(Pointing records for text and elements)
-----

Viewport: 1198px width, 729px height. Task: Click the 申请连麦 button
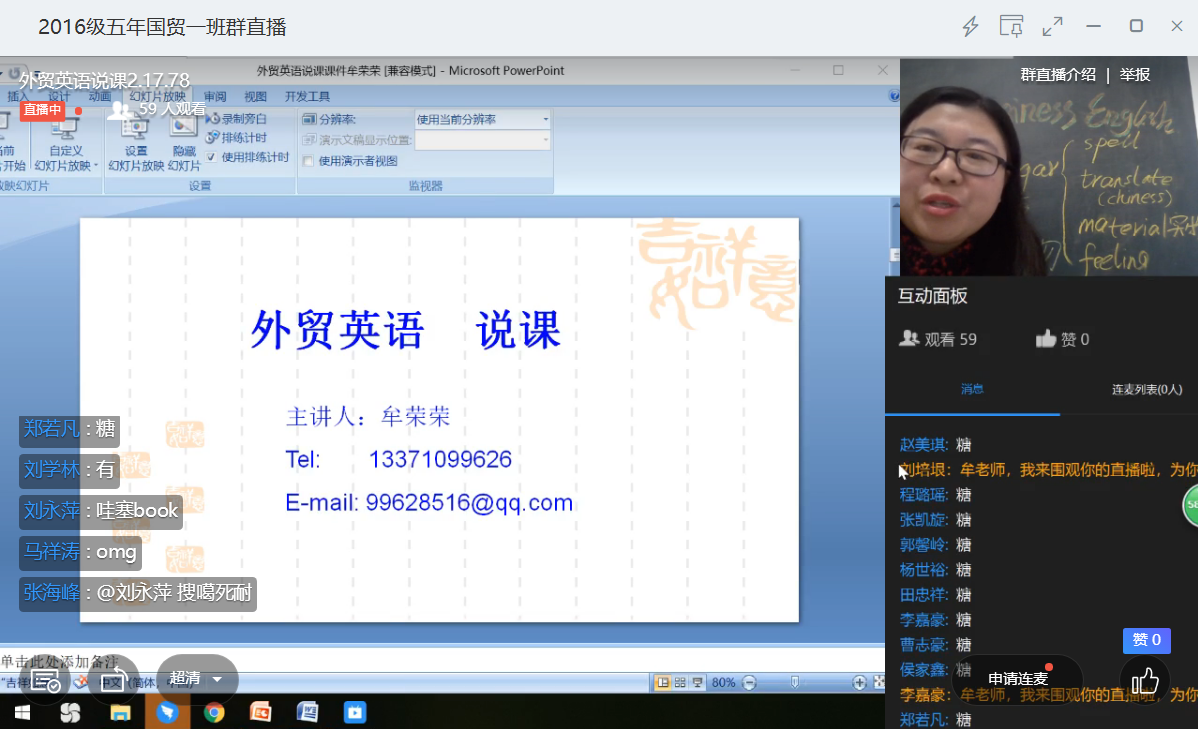[x=1017, y=679]
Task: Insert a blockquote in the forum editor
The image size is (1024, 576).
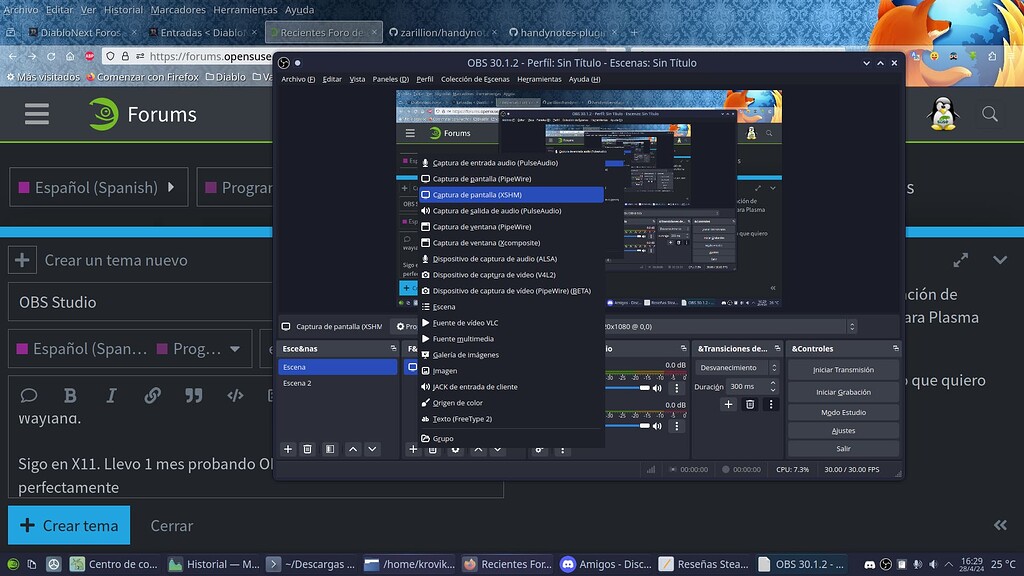Action: point(191,395)
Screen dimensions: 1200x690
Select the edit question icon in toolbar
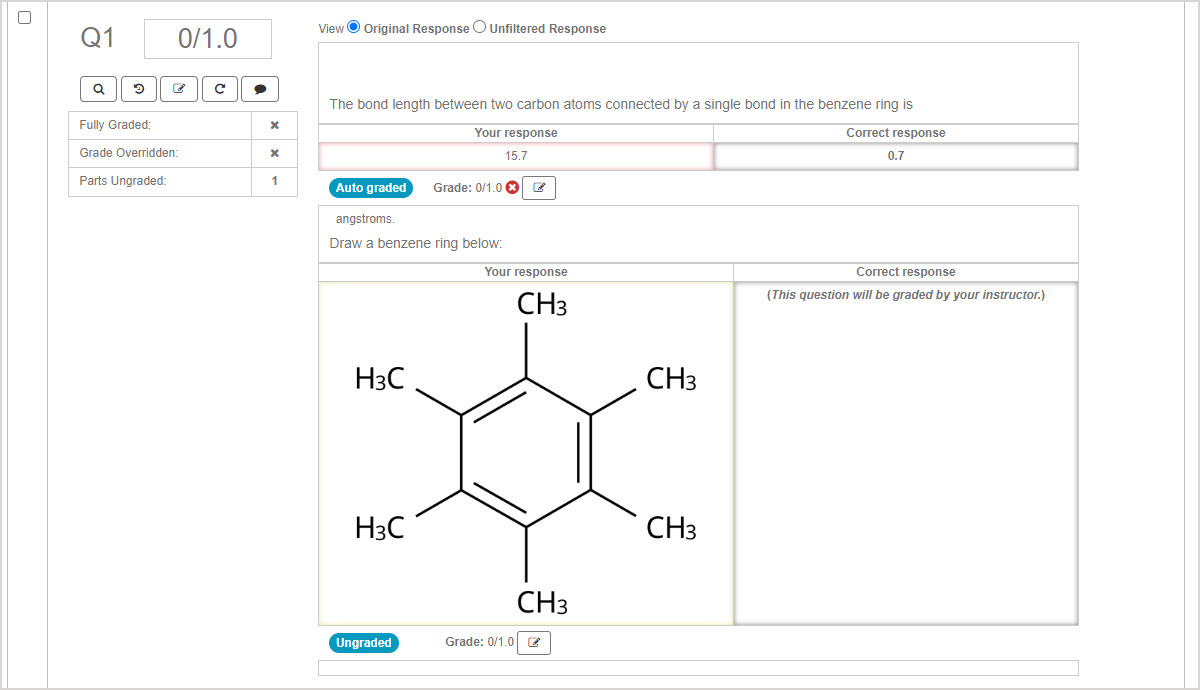[179, 88]
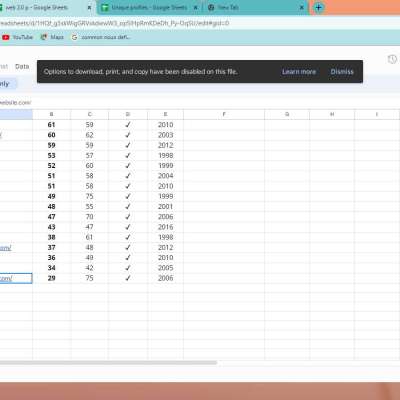Screen dimensions: 400x400
Task: Click Learn more in the notification
Action: coord(299,72)
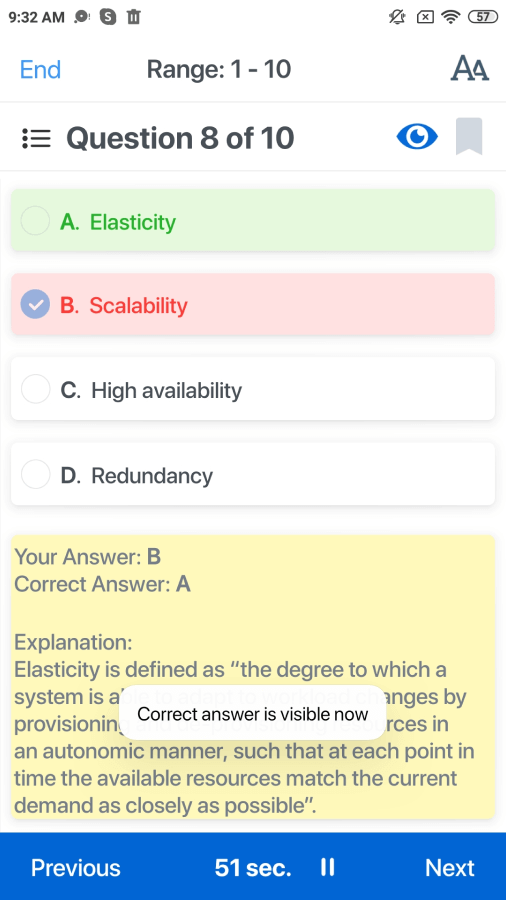The height and width of the screenshot is (900, 506).
Task: Tap the battery indicator in status bar
Action: click(x=483, y=17)
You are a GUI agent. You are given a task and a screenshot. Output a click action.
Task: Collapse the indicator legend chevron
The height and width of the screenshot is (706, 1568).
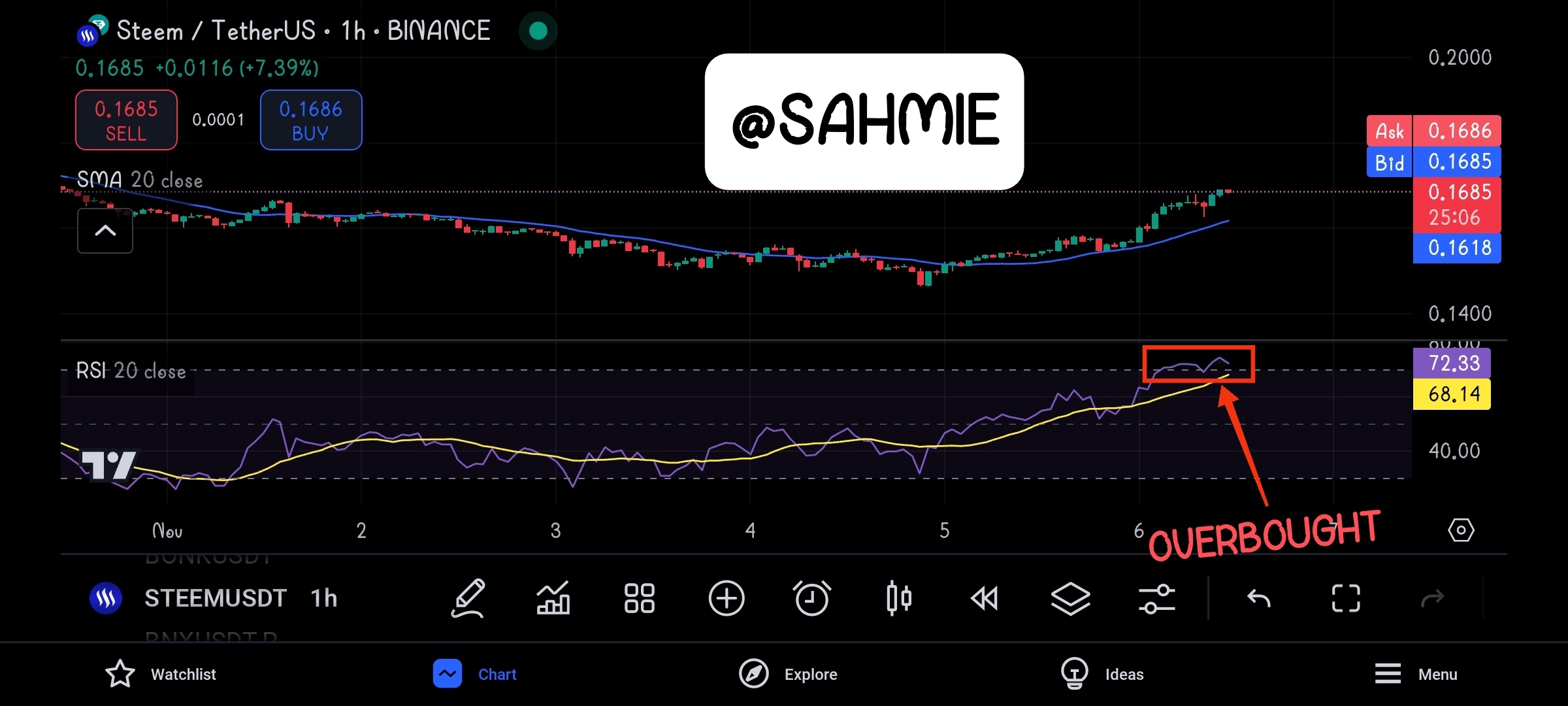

-----

■ Given problem
Extract each of the lines above verbatim, leaving out the pictures.

■ Correct result
Viewport: 1198px width, 729px height. Task: Click the 申请连麦 button
[x=1017, y=679]
Task: Insert a blockquote in the forum editor
The image size is (1024, 576).
Action: point(191,395)
Screen dimensions: 1200x690
Select the edit question icon in toolbar
[179, 88]
Screen dimensions: 400x400
Task: Click Learn more in the notification
Action: coord(299,72)
The height and width of the screenshot is (900, 506).
Task: Tap the battery indicator in status bar
Action: click(x=483, y=17)
You are a GUI agent. You are given a task and a screenshot. Output a click action.
Task: Collapse the indicator legend chevron
The height and width of the screenshot is (706, 1568).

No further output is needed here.